[Thanks to ImpactWeather’s in-house geologist Fred Schmude for many of the technical details of this YWB posting.]
My good friend and Oklahoma City meteorologist on KOCO-TV, Sarah Libby, asked her facebook friends if they felt yesterday’s 4.3-magintude earthquake centered near Norman, OK. Some did and some didn’t. What’s up with that?
Any number of things could be up with that. First, a 4.3 magnitude quake is at the lower end of the Richter Scale’s “Light” category (“noticeable shaking of indoor items; rattling noises. Significant damage unlikely”) which means if you were sleeping, or in a vehicle, or perhaps jogging or working out you might not have felt it at all. Second, and more importantly, a 4.3 earthquake will have different effects in different regions of the world. It depends on depth and sediment.
All earthquakes are not created equal. Some are centered deep in the mantle, some occur in softer ground, some occur in solid granite. Yesterday’s quake was centered five kilometers below the surface (considered “shallow” if less than 10km), so much of the energy was attenuated before it reached the streets and floors of central Oklahoma.
But there’s more. Depending on the composition of the ground, energy will travel and dissipate in different ways. Love waves and Rayleigh waves will disperse the energy in a “ripple.” If the ground is solid enough, much like a ripple in a pond (ask any water skier and they will tell you water does not compress and it hurts when you land on it!), the crests and troughs of these energy waves are most dramatic near the center and then dissipate with distance. Considering a single point along a Rayleigh wave, the jolt will occur, then be gone; a second or third jolt may follow. Ground that is more loose will disperse the energy in a fashion similar to a bowl of Jell-O — little jiggly vibrations going every which way that will last much longer than a single jolt. This would be the difference between, for instance, a 4.3 earthquake experienced in Norman and a 4.3 earthquake experienced in the silty sediment of Houston. Though not pure granite, the ground in Oklahoma is mostly solid sedimentary rock.

▶ **Source material**

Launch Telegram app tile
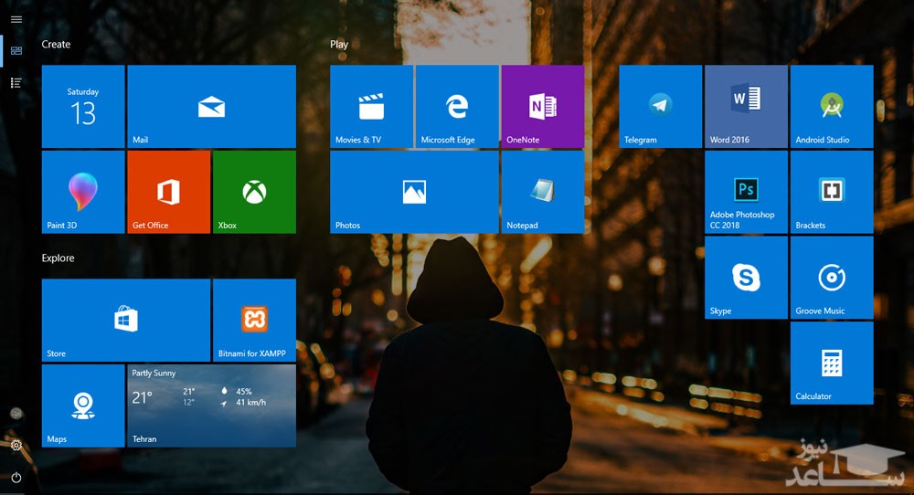Viewport: 914px width, 495px height. (660, 106)
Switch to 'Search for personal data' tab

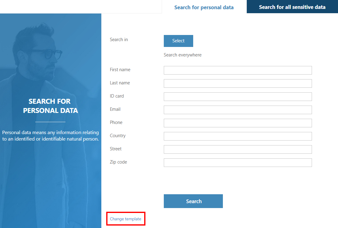pos(204,7)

▶ **What you have to do**
Write what comes next in the text about the 4.3-magnitude earthquake near Norman, Oklahoma, starting right after its last sentence. The lines above have nothing to do with the text.

▶ **Answer to this task**
Oklahoma seismologists are estimating yesterday’s quake to be about a 5.1, but the USGS is (for now) maintaining its measurement of 4.3. The 5.1 measurement would make the quake the second strongest in Oklahoma since records began; the 4.3 measurement is just a little bit out of the ordinary.
It’s possible that yesterday’s Norman quake could be considered a foreshock. There’s some very old subsurface faulting from previous mountain-building processes in the region that lead to these sorts of quakes. Since this was a fairly good-sized and deep jolt, it’s likely there could be small aftershocks over the next week or two until equilibrium can be re-established in the crust.